Social Security provides a critical source of retirement income for millions of retirees. For many years, it was seen as part of a “three-legged stool” of retirement planning, with the other two legs being a pension and personal savings. But times have changed since then, and many workers are struggling to save for retirement largely on their own.
In spite of receiving Social Security checks, 44% of retirees are considering a return to the workforce, according to The Motley Fool’s recent research on attitudes toward the Social Security cost-of-living adjustment (COLA). Here’s a closer look at why.
Social Security was never intended to cover all of your retirement expenses
As discussed above, the government designed Social Security to supplement personal savings and a pension. But today’s workers rarely receive pensions, and many have struggled to make up the difference in personal savings. That makes them increasingly reliant upon Social Security.
Social Security covers about 40% of pre-retirement income for workers with average earnings. If you need 80% of your pre-retirement income to cover your retirement expenses, that leaves you to come up with half the funds on your own.
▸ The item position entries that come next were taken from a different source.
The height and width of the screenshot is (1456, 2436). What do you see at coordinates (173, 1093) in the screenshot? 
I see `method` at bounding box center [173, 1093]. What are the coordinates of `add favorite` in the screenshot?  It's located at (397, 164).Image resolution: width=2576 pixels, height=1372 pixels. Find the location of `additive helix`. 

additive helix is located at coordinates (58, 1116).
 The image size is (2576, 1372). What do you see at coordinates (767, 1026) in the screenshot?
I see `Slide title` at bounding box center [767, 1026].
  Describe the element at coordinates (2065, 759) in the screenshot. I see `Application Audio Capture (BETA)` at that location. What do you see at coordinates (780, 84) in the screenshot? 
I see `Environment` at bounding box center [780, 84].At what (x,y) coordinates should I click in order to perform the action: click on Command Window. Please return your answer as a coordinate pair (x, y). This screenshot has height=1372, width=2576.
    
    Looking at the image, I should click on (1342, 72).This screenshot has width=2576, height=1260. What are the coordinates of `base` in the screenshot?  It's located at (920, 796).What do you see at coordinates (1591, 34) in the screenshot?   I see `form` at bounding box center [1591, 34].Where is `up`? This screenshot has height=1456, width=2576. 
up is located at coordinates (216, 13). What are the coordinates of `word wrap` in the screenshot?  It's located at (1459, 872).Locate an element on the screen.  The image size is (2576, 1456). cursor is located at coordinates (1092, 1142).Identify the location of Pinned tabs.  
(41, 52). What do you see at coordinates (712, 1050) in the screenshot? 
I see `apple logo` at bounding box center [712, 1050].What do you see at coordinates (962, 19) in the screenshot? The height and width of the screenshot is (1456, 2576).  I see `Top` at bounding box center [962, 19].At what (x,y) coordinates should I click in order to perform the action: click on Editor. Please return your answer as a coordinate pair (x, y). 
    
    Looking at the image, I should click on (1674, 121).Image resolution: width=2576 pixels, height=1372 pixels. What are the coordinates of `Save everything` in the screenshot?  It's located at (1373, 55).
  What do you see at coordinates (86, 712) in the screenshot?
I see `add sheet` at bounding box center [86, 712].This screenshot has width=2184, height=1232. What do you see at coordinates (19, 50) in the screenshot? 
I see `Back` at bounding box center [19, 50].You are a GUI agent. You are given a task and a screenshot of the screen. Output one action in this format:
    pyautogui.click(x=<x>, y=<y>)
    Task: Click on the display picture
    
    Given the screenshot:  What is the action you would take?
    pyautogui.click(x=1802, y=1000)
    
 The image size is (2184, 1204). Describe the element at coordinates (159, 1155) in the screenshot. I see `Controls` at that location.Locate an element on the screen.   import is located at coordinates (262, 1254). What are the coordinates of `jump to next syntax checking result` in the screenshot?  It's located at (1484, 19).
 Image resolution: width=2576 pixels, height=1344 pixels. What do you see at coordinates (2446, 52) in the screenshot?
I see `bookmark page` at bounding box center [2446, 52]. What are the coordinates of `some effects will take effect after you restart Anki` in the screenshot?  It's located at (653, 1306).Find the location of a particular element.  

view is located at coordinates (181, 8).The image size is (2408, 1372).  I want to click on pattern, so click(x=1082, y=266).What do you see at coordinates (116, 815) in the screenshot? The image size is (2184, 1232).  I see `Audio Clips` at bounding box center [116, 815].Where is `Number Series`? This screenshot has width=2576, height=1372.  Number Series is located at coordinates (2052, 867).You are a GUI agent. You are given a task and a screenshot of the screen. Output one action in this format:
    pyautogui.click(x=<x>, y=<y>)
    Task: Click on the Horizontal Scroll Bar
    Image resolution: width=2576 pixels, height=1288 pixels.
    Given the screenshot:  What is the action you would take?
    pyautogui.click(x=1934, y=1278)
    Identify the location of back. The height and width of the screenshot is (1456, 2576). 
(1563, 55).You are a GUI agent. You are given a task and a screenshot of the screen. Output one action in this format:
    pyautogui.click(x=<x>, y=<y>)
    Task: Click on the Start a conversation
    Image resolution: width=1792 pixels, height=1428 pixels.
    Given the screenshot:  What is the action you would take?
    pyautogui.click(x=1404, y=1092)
Those who aren’t able to save enough in a retirement account may choose to go back to work instead.
Social Security’s buying power is declining
Social Security’s buying power has dropped 20% since 2010, according to The Senior Citizens League (TSCL). That means you’d have to spend $1 today to get what you could get with $0.80 14 years ago. This is in spite of annual cost-of-living adjustments (COLAs), which are supposed to help benefits keep up with inflation.
To make matters more complicated, the gradual rise in average benefit checks is putting more recipients at risk of owing Social Security benefit taxes every year. This could leave them with even less to cover their own expenses, forcing them to rely more upon income from a job to make ends meet.
Social Security’s future is uncertain
The latest Social Security Trustees Report predicts that the program’s trust funds will be depleted in 2035. After this, it will only be able to pay out about 83% of scheduled benefits going forward.
It’s likely the government will intervene and find a way to increase the program’s funding before this occurs. But we have no way of knowing what the fix will look like. So some retirees may prefer to return to work and a source of income that’s more predictable.
What can you do?
Seniors cannot control Social Security’s diminishing buying power or trust funds, so returning to work is an option for those struggling to cover their retirement costs with their benefits alone. Those contemplating a move like this should note that they don’t have to go back to the type of work they did their entire lives.
You can choose something that feels more in line with your interests and talents. It doesn’t have to pay as well as your jobs in years past, either. It just needs to give you enough income to cover your basic expenses.
If you don’t want to give up too much of your free time, you could consider part-time work. Or you may be able to find something remote, depending on your skill set. This could be a good option for those who hope to travel in retirement, or those who have family caretaking requirements or health conditions that may limit their ability to work in person.
It might not be your ideal retirement, but it’s a better option than running out of money. You don’t have to work your whole retirement, either. Consider returning to the workforce for just a few years. If you’re able to boost your savings enough, you may be able to transition back to a full retirement.